General John Bell Hood came to Corinth very late in the war and his stay was measured in days.
Hood was a native Kentuckian and was ranked 44 out of 52 in the West Point class of 1853. He served in California and Texas prior to the war and then resigned to join the new Confederacy. His rise in rank was nothing short of spectacular. He began the war as a captain and went from the command of company to that of a regiment, brigade, division, corps and finally to army command. His rank kept pace and by the fall of 1864 he was a full general.
He was in some big battles in the Eastern Theater and took some frightful wounds at Gettysburg and Chickamauga. By the time he took command of the Army of Tennessee he was without the use of an arm and a leg.
Following the loss of Atlanta, Hood led his army into Alabama and the Tennessee in hopes of drawing Sherman out of Georgia. This plan was not successful. Hood continued north and saw his army decimated in the fighting at Franklin and later at Nashville. The army began a bloody winter retreat that would lead through Corinth.

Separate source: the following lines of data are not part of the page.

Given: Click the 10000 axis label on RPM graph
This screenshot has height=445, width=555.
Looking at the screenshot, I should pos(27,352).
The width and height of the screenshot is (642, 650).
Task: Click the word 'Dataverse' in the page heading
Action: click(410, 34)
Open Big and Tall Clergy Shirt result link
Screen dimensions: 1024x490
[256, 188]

Throughout the campaign Corinth was used as a staging ground for materiel being brought up the tracks of the Mobile & Ohio Railroad. As the army limped in to Corinth, Hood took up residence in the Verandah House. He stayed for six days. Hood was ensuring his wounded and his supplies were sent down the tracks to Tupelo before the army marched south as well.
On their last day in town the army set fire to another famous Corinth structure, the Tishomingo Hotel. The iconic hotel was torched to deny the enemy the use of the supplies that, unable to be hauled away, were left in the building and burned.